Call and Response, The Sunshine Fix, Senator Theater, Saturday, Dec. 1

Call and Response makes happy music.

By this, I mean an upbeat and airy blend of bubblegum pop and warm funk carried by lovely harmonies from a trio of female vocalists, Simone Rubi, Carrie Clough and Terri Loewenthal, who play keyboards, organ and bass, respectively. Rounding out the delightful San Francisco-based quintet are jazz guitarist Dan Judd and multi-disciplined drummer Jordan Dalrymple.

The songs off the group’s self-titled debut on Emperor Norton Records (actually, it’s a reissue featuring two new songs and two remixes from Beck’s Midnight Vultures producer Mickey Petralia) are tight, simple and almost uncannily catchy. The lyrics revolve around a world of innocence and play, bluntly extolling the virtues of roller-skating, bubble blowing, stars and sunny days with a barely pronounced romantic longing beneath the shiny surface.

On first listen, the album’s almost sugary enough to decimate a diabetic ward. But as it progresses, you begin to appreciate the passion these musicians share for slick danceable pop, and it becomes easy to fall under the spell of their lean arrangements and catchy harmonizing (surefire hit song “Rollerskate” sounds like Astrud Gilberto fronting the Cardigans).

As one sarcastic reviewer from—who found himself hypnotically smitten—remarked, “Rad. I’m fascinated by its love.”

Originally hailing from Santa Barbara, the two classically trained pianists Rubi and Clough and guitarist Judd moved to San Francisco in 1999, where they hooked up with the funk- and hip-hop-influenced bassist Loewenthal. Together, they named the group after the early Gospel mode of call and response and began to foster a maturing sound that brought their favorite influences to the dance floor—everything from the Carpenters and Italian film scores to current electronic folk groups like Air.

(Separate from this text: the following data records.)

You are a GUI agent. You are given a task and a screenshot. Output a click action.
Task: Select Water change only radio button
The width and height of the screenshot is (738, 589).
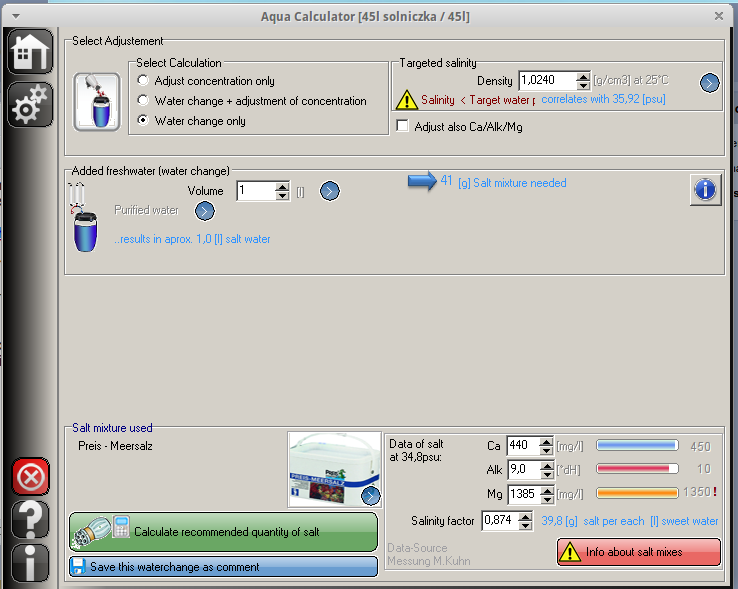(144, 121)
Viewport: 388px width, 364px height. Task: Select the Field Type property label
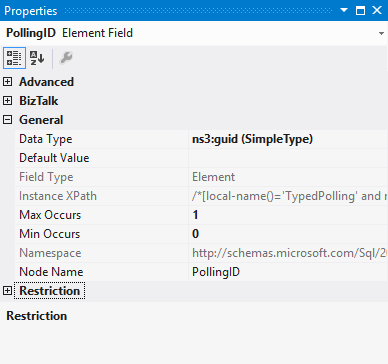pyautogui.click(x=46, y=177)
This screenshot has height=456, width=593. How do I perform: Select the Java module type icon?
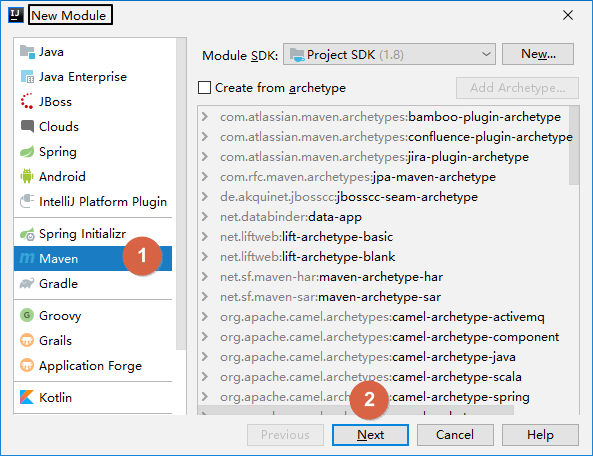click(x=27, y=52)
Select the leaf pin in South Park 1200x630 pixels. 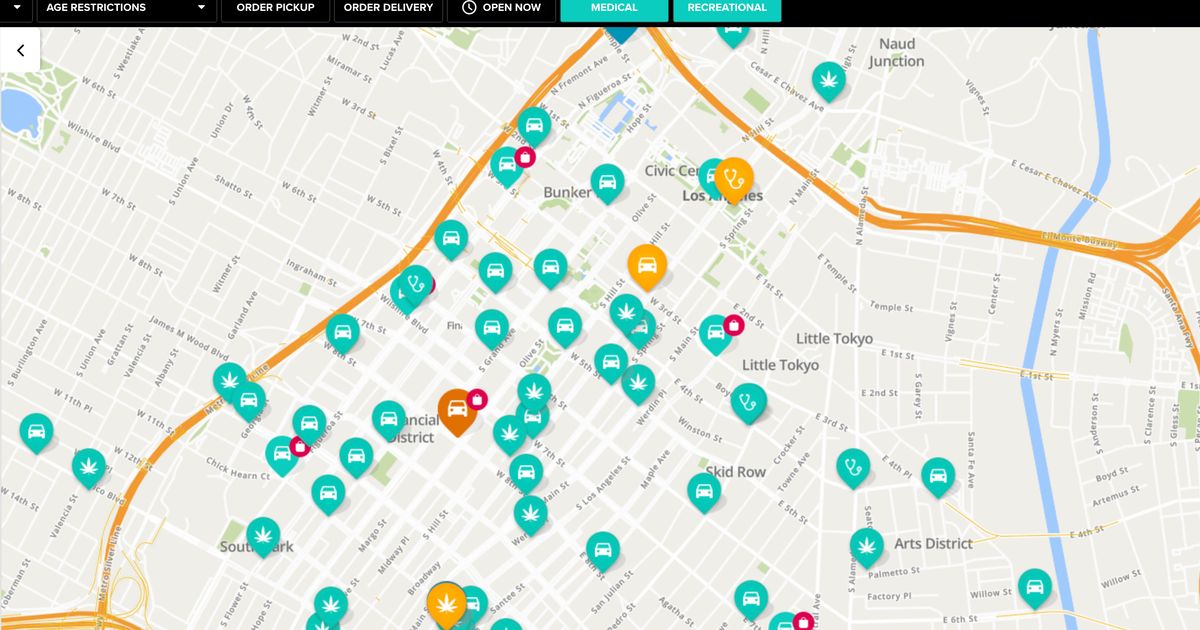263,536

After glowing reviews of their debut album on NPR and in the Washington Post (wherein writer Andy Greenwald commented on the best California bands’ “awareness of the unreality of reality"), the group scored big with a successful live stint at the Kindercore 2000 Expo Music Festival in Athens, Ga., earning critical praise and comparisons to everyone from the Mamas and the Papas and the Archies to more recent acts like Stereolab, comparisons the group often gets.

“What the critics draw from isn’t necessarily what we’re listening to,” says Rubi. “Our influences are a little more obscure. The music reflects all the different angles we bring together. Originally, we started out with instrumentals because we didn’t like music that hit you over the head; we wanted to be more inviting.”

Since gaining momentum from critics warmed by its sincerity and pop appeal, CAR has been able to work with such talented producers as Bill Doss (Olivia Tremor Control), whose own Sunshine Fix opens on the current tour. Rubi says her friends from the Mother Hips have also asked about performing some shows together.

Describing the songwriting process, Rubi says the group is trying to conjure a sort of soundscape. This approach makes for a glossy, stylistically manufactured sound on record that one might think hard to re-create on stage. But accounts of CAR’s energetic live performances are overwhelmingly positive. “First and foremost, we’re about creating a feeling or emotion,” she explains.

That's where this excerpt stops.